DATA PROVIDED =
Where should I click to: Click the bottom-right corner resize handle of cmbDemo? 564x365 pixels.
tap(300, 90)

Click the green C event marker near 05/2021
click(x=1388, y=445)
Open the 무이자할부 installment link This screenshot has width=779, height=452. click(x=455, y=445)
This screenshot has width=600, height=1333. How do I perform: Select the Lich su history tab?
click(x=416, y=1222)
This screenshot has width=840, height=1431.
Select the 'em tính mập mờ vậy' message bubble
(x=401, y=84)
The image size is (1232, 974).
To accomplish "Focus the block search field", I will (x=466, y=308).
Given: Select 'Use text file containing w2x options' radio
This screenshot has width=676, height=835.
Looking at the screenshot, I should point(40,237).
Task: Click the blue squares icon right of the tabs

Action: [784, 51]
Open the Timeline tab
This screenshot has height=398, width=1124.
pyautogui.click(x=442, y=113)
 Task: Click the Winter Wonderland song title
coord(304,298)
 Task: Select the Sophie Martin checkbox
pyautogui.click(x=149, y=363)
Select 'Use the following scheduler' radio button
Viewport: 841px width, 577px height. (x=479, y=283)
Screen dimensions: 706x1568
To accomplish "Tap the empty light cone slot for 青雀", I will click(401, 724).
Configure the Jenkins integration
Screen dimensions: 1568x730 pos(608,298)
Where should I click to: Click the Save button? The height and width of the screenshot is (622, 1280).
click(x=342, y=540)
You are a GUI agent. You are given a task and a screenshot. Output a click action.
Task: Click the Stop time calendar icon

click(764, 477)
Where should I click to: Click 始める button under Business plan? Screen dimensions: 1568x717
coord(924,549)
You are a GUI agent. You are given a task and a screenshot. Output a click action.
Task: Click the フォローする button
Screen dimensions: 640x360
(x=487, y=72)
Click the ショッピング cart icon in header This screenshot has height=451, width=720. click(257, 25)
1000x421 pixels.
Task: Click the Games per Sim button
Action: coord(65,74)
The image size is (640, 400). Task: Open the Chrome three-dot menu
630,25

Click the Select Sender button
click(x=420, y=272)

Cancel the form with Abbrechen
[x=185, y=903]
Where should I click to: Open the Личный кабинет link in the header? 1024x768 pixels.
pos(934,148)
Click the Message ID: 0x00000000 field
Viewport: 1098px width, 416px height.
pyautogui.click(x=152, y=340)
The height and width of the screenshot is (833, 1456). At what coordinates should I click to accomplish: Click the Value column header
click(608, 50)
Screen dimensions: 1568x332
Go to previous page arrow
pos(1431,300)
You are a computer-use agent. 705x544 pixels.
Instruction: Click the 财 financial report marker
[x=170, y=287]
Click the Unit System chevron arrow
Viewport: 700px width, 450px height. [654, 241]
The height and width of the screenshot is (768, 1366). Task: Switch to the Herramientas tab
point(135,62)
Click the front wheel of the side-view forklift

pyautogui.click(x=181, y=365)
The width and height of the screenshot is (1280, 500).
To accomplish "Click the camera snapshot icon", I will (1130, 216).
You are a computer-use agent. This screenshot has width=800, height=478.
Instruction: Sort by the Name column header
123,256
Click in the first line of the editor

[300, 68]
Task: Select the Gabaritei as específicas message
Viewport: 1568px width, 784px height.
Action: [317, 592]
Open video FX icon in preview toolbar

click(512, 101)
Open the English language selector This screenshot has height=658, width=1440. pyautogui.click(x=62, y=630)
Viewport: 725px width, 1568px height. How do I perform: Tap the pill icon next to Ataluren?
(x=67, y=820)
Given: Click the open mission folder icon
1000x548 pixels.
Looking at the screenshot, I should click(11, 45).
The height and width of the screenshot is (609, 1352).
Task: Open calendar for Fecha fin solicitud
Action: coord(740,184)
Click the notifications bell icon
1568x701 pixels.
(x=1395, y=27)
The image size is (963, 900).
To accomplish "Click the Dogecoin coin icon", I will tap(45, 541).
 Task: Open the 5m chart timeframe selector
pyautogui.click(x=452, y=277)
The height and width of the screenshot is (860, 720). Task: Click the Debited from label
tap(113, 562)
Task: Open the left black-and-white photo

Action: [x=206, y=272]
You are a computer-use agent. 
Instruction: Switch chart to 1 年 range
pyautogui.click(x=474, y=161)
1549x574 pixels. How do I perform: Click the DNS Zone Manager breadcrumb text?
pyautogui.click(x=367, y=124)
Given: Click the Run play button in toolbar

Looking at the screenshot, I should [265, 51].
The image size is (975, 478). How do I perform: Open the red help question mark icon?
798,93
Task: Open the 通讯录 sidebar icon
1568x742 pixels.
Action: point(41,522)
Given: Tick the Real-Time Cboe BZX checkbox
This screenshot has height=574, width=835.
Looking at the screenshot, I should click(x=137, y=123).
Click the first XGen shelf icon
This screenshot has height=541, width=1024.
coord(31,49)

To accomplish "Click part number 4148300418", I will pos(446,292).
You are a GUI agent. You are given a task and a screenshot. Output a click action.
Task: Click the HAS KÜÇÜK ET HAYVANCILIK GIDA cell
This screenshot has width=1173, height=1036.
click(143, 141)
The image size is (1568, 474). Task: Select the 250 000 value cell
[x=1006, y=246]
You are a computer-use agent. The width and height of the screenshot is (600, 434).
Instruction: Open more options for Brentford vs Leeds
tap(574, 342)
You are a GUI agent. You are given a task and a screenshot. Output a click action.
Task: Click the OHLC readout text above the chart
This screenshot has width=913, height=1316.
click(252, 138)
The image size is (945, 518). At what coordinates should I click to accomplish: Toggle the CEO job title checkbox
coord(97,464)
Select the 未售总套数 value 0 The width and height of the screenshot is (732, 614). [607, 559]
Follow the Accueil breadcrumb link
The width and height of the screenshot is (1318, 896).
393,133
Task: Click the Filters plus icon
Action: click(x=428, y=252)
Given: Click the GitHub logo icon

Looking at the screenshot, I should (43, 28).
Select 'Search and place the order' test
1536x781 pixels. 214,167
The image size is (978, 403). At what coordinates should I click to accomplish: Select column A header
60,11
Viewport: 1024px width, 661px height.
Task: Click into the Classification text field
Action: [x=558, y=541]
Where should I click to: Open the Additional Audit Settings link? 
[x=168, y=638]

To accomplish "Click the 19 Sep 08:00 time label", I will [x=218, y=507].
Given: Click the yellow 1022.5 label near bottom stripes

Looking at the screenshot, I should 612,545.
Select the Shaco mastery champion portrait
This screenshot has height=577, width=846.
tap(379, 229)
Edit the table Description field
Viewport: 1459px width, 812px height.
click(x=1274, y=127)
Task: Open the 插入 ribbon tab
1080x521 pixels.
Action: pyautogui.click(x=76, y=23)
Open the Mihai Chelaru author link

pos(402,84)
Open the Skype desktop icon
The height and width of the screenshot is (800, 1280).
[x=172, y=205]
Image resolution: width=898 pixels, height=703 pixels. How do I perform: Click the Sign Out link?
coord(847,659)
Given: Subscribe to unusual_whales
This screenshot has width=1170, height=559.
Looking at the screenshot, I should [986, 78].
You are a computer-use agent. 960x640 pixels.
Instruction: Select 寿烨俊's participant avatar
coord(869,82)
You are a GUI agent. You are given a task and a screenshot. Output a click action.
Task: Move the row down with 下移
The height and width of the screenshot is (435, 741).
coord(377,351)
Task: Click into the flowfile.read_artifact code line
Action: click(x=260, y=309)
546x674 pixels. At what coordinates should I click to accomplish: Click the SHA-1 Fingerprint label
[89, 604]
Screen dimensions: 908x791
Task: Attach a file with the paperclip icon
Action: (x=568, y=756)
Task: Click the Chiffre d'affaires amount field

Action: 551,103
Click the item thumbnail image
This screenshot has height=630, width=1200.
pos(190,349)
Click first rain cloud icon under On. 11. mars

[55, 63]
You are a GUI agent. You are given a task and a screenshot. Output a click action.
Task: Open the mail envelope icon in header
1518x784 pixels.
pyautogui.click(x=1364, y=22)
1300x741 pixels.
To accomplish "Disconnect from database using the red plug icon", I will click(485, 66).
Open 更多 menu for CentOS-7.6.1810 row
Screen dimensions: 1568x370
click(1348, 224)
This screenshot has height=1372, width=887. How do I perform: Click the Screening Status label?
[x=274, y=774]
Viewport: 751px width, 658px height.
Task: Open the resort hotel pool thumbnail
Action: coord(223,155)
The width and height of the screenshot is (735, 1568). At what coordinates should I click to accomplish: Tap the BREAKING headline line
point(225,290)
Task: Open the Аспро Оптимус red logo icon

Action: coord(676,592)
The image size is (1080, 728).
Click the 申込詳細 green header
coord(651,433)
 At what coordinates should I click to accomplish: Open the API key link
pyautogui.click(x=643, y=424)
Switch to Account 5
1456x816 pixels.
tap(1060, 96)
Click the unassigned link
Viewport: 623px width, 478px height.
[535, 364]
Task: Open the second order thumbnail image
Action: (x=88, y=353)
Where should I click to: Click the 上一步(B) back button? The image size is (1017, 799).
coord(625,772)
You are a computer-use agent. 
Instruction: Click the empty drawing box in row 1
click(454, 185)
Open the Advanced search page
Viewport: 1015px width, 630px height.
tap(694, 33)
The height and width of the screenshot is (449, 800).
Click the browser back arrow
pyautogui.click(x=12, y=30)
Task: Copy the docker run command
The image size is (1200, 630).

THE TASK =
When the string "computer" occurs in a line of the material, that line belongs in the answer.

EXERCISE SOLUTION =
You are a computer-use agent. 705x544 pixels.
You are a computer-use agent. This screenshot has width=800, height=478.
You are a computer-use agent. 
You are a computer-use agent. The width and height of the screenshot is (600, 434).
You are a computer-use agent. 960x640 pixels.
You are a computer-use agent. 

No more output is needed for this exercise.